Tareas obligatorias:
A. Contesta estas preguntas sobre el texto de la muerte y su misterio:
(i) ¿Qué es lo que hace temblar, si no es la muerte?
(ii) ¿Cómo se llama la obra de Kepler sobre los misterios del Cosmos?
(iii) ¿Con qué fin, según el texto, hacemos el esfuerzo de comprender lo que no entendemos?
B. Cambia "ceniza" por "polvo" y copia el texto de la muerte y su misterio desde "Esto que tengo" hasta llegar a "mismo,  es   loable.".
C. Sigue escribiendo el texto de la muerte y su misterio a partir de donde se corta.

-------- Texto --------

Esto que tengo de barro

No me  tiembla  la muerte, sino su misterio y lo que pueda encerrar. Igualmente el enigma de la existencia de Dios. Si existe, estará ahí y lo que yo diga, haga, piense, medite o discuta, será una insignificante mota de ceniza en la  fragilidad  de la vida. El pensamiento coetáneo, lugar en que los filósofos colocan  la antropología de las ideas, algo así como el alma, el cuerpo corporal, el sentido de la vida, la sexualidad, el yo y el tú, y hasta la ética de la perplejidad, se inunda  de conceptos pretendido comprender lo que no entendemos por mucho esfuerzo que hagamos, pero lo hacemos con la finalidad de darle algún sentido a nuestra existencia, y eso, en sí  mismo,  es   loable.

Johannes Kepler, en su obra sobre los misterios del Cosmos,  cuyo nombre es “Mysterium Cosmographicum”, nos decía: “No nos preguntemos qué propósito útil es el canto de los pájaros, cantar es su deseo desde que fueron creados para cantar. Del mismo modo no debemos preguntarnos por qué la mente humana se preocupa por penetrar los secretos de los cielos... La diversidad de los fenómenos de la Naturaleza es tan grande y los tesoros que encierran los cielos tan ricos, precisamente para que la mente del hombre nunca se encuentre carente de su aliento básico.

-------- Registros de datos --------

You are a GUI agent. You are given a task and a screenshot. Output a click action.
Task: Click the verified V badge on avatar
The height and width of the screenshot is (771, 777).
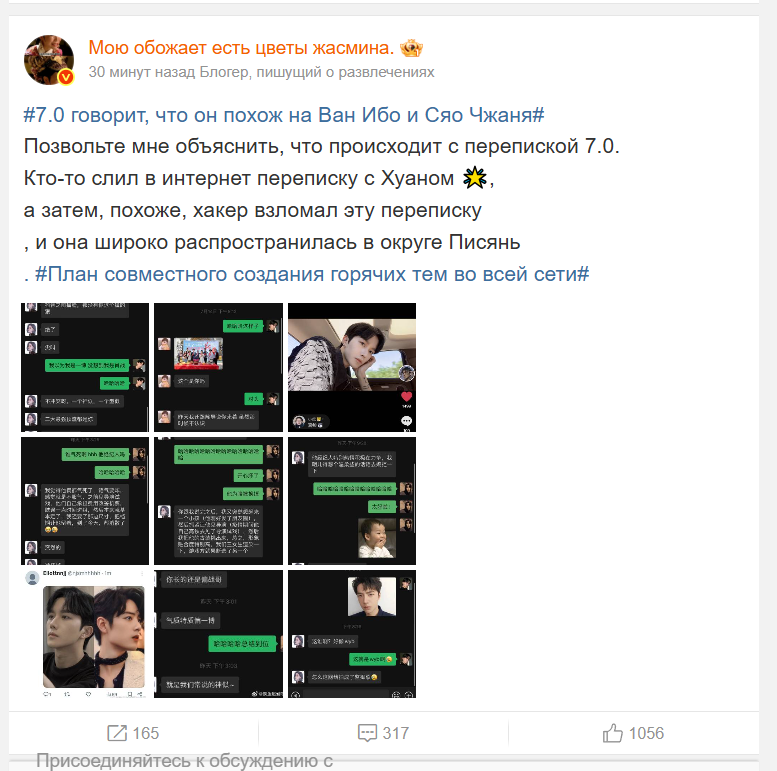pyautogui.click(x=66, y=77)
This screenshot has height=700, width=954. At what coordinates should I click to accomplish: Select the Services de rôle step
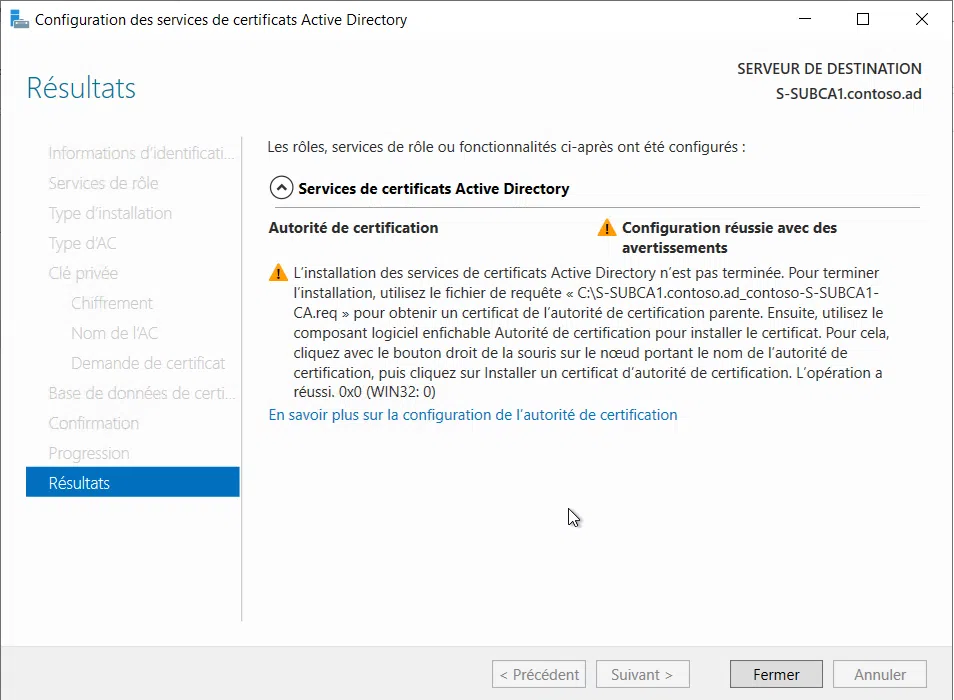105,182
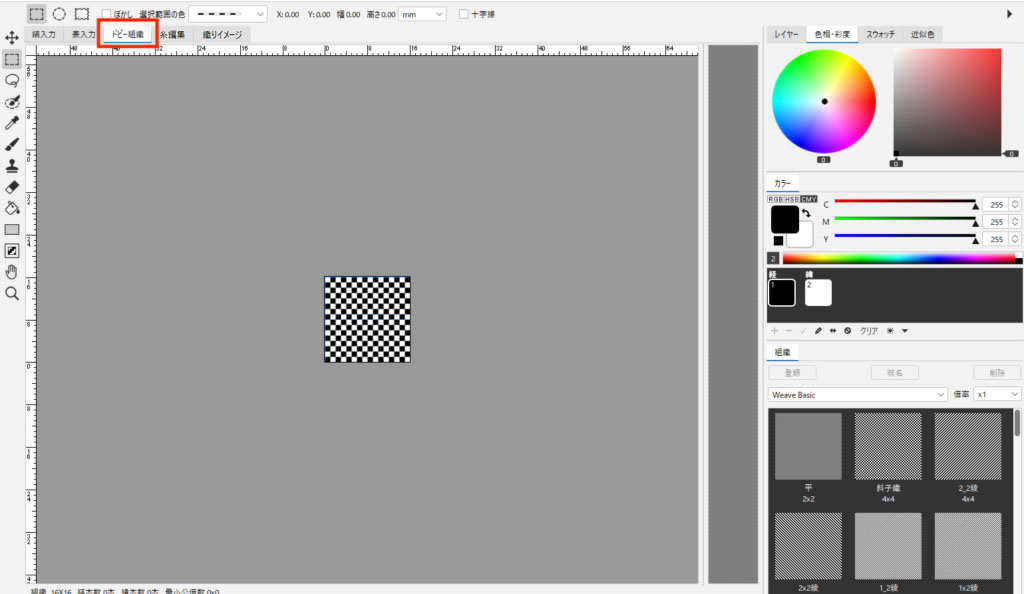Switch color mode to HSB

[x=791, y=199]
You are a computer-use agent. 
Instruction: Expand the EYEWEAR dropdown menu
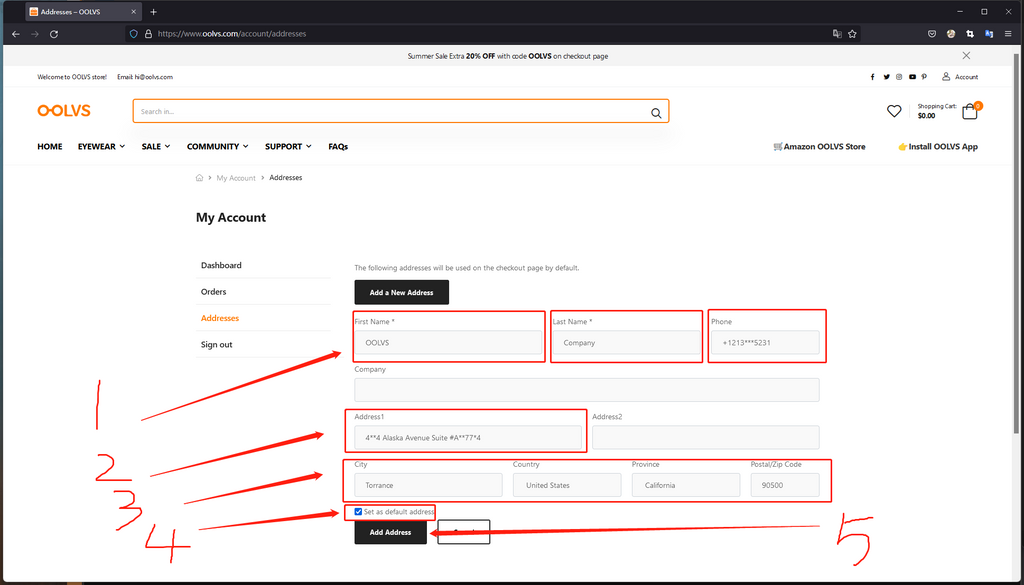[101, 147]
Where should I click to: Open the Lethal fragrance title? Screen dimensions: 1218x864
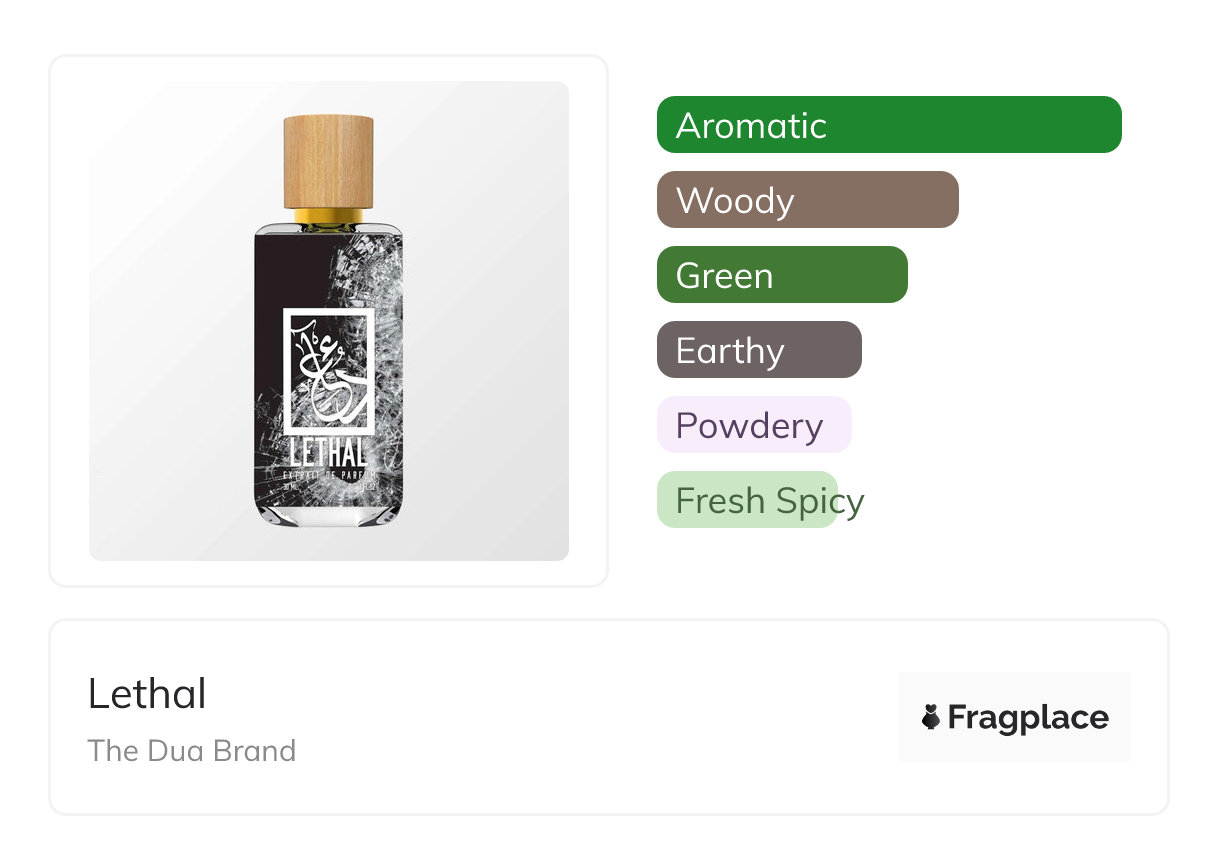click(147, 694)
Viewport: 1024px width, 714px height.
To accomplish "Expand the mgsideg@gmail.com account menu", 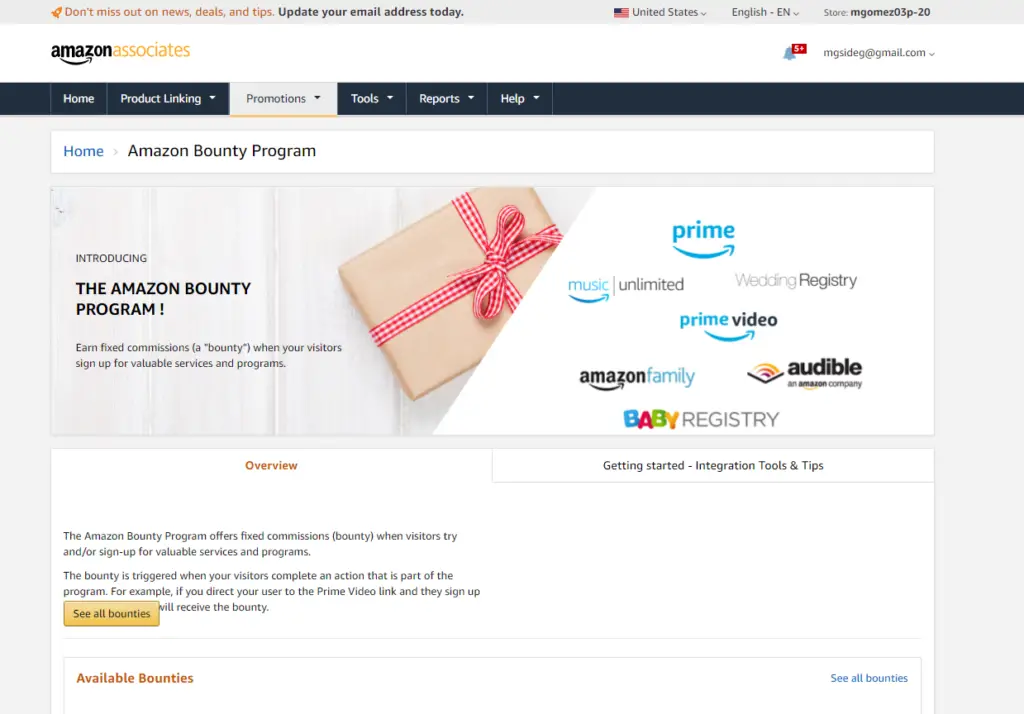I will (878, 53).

--------
-------- Registros de datos --------

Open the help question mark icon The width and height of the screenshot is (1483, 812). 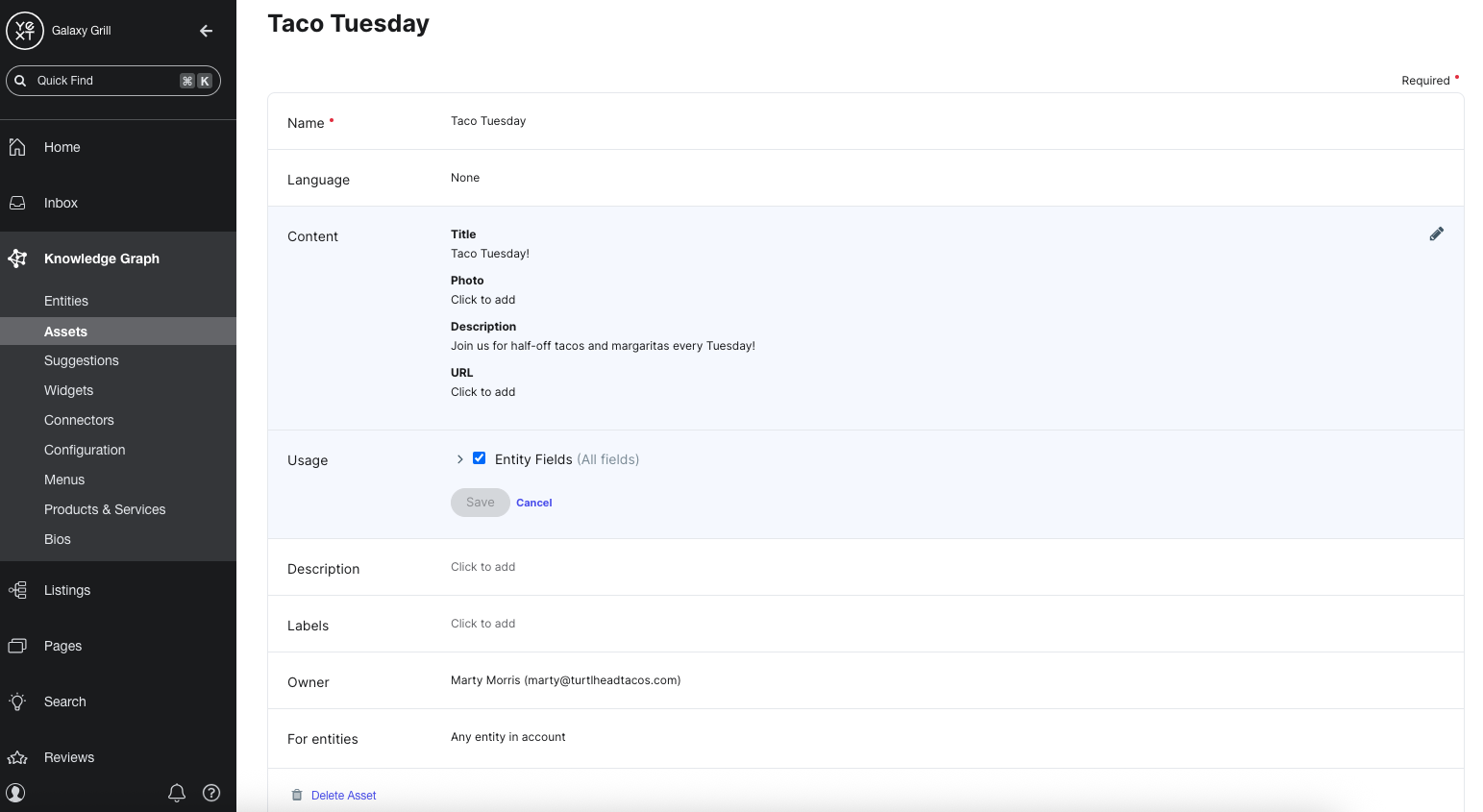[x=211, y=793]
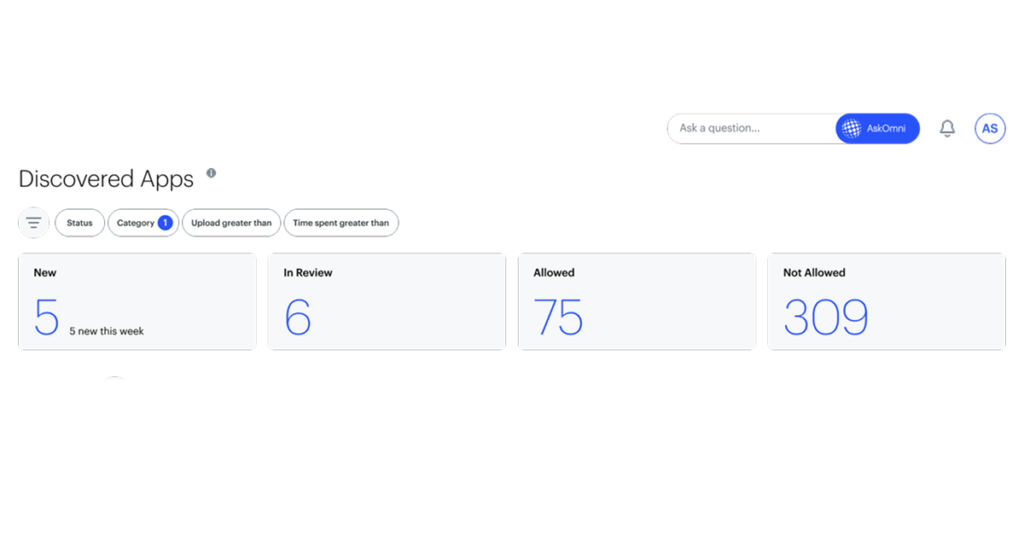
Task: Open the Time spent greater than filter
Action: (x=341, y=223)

--------

Respuestas:
A.
(i) El misterio de la muerte y lo que pueda encerrar.
(ii) "Mysterium Cosmographicum".
(iii) Con la finalidad de darle algún sentido a nuestra existencia.

B.
Esto que tengo de barro

No me  tiembla  la muerte, sino su misterio y lo que pueda encerrar. Igualmente el enigma de la existencia de Dios. Si existe, estará ahí y lo que yo diga, haga, piense, medite o discuta, será una insignificante mota de polvo en la  fragilidad  de la vida. El pensamiento coetáneo, lugar en que los filósofos colocan  la antropología de las ideas, algo así como el alma, el cuerpo corporal, el sentido de la vida, la sexualidad, el yo y el tú, y hasta la ética de la perplejidad, se inunda  de conceptos pretendido comprender lo que no entendemos por mucho esfuerzo que hagamos, pero lo hacemos con la finalidad de darle algún sentido a nuestra existencia, y eso, en sí  mismo,  es   loable.

C.
Hermosas palabras que ayudan a no sentirnos vacíos de preguntas apoyados en alguna  que otra corta respuesta.  

Esa es parte de la cognición que nos embarga cuando nos enfrentamos a los fenómenos celestes, naturales sin duda, pero que, gracias a tanta duda y al deseo de trascender más allá de las estrellas, nos acercamos a indagar el misterio de la Creación, a la esencia de nosotros mismos al ser - y eso igualmente es un enigma -  diminutos seres especiales.  

Estos días finales de enero, en algún lugar del cielo nocturno,  “hay lluvia de estrellas”,  esa luminiscencia de la que estamos construidos y a la que sin duda regresaremos siempre.

Ese agraciado turbión de  luz – si la contemplas lector  no olvide de solicitar un deseo – recibe  en estas fechas el nombre de “Minóridas” o “Centáuridas”,  un  granizado florescencia que  enciende la imaginación aunque ahora menos que en la antigüedad.  

Nuestros cielos, a cuenta de la polución y las luces de las grandes ciudades, han dejado de tener el extraordinario misterio que le daban nuestros antepasados, y es que ellos solían, cada noche, mirar la bóveda celeste y descubrir las maravillas del Universo insondable.  

Para los científicos ese “aguacero luminoso” es otra oportunidad más de conocer los orígenes de la vida. La Tierra se formó hace más de 4.000 millones de años de un remolino de gases y partículas que contenían hierro, níquel, silicio y innumerables materiales orgánicos.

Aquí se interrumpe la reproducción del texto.